The subsequent stages as outlined below all comprise derived variables which in most cases come from the purchase/billing systems from a company. For now, we are going to focus on stages that deal with the following:

- Grouping of variables
- Calculating basic arithmetic diagnostics(mean,median,standard deviation, min and max)
- Calculating change variables

**Grouping of Variable Values**

This stage looks at variables that represent the grouping of values into categories. A good example of this is postal code where postal codes are grouped into regions(i.e. all postal codes beginning with the 1^{st} digit ‘M’ represent Toronto postal codes. Other examples might represent the grouping of specific product types or service codes into much broader product or service categories.

**Calculating basic arithmetic diagnostics(total, mean,median,standard deviation, min and max)**

This stage deals with the ability to summarize numerical information into a meaningful metric. However, it is only meaningful if we have historical information that can be used to calculate these kind of diagnostics. For example, if we are calculating the average spend or the variation in spend, the question we must address is what timeframe are we looking at? Is the average or variation based on six months, 12 months, etc.?
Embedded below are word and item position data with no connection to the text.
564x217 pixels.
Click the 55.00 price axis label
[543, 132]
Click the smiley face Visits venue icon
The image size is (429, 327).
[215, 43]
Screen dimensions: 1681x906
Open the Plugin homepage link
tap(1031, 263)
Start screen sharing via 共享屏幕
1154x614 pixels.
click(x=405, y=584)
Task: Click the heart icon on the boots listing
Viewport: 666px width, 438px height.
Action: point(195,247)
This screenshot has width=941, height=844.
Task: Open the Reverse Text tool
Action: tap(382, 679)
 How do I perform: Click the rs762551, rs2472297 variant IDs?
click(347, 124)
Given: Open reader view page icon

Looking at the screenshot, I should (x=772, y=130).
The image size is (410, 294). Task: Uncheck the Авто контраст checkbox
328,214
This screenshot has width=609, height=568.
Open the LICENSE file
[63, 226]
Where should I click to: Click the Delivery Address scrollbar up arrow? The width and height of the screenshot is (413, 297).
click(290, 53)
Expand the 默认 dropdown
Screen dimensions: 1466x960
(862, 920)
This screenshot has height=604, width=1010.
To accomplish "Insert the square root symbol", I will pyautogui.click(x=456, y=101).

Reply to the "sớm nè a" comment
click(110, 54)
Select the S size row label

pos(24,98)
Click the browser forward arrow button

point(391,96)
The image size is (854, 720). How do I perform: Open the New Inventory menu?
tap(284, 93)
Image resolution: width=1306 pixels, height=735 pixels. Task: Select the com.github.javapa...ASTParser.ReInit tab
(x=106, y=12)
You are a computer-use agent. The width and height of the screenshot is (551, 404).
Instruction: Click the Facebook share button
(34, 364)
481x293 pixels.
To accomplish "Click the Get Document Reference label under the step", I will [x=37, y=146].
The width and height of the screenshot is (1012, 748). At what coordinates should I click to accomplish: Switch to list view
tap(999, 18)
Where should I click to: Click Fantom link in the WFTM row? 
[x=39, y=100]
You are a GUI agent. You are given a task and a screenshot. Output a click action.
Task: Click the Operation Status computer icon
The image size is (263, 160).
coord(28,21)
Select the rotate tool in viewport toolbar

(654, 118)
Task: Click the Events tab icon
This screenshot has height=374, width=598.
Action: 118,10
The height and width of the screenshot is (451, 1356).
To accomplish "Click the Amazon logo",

**Calculating change variables **

Extending this logic of using historical information, we may want to identify how summarized behaviour changes over time. Has spending or product purchase behaviour changed over a period of time. Has it changed drastically over the last 3 months, over the last 6 months, etc.

**Putting some perspective on the Traditional Approach to Variable Creation**

In all these stages , key information is being produced that is unique in explaining the desired modeled behaviour. Let’s probe or explore this thinking in more detail. The source-level information in many cases yields demographic information such as age or the tenure of a customer which as we all know has represented key variables within a given model at one time or another. Grouping of values such as postal codes into regions can demonstrate more meaningful insight when attempting to look at geography in a broader manner. Arithmetic diagnostics look at how summarized behaviour regarding key metrics can add value to a desired modeled behaviour. We all have seen examples of summarized metrics such as total products purchased or average spend as key variables within models. The diagnostic type variables differ from source variables in that source variables look at information at a point in time while diagnostics look at information over a period of time. Meanwhile, the change type variables add another dimension in that we are looking at how this summarized behaviour changes over time. Each of these stages such as demographics, point in time variables from the source data, summarized data from calculating basic diagnostics, and change variables from the summarized data, represent unique ways of looking at the information. Because of these different unique perspectives, models typically will typically incorporate variables from each of these perspectives.

**Extensive Variable Creation**

By providing some rationalization that the creation of variables using the traditional approach adds significant value to the modeling process, one may begin to ask whether a more extensive process can continue to add value to the process. Our results would indicate that there is no real additional information which is unique and which can provide additional benefit to the model solution. It is our contention that unique views of information represent the real nuggets which add value to a data mining solution. More extensive mathematical manipulation as well as variable combinations do not seem to provide significant incremental lift and therefore do not provide another unique view of the information.

**What does this mean going forward?**

Considering that variable creation can be the most laborious part of any data mining exercise, these kind of findings can provide some direction in how the analyst should best focus his or her time in any data mining project. Given the time pressures that analysts and practitioners face from business users, analysts can be more effective in their variable creation efforts and build solutions that are both timely and optimal.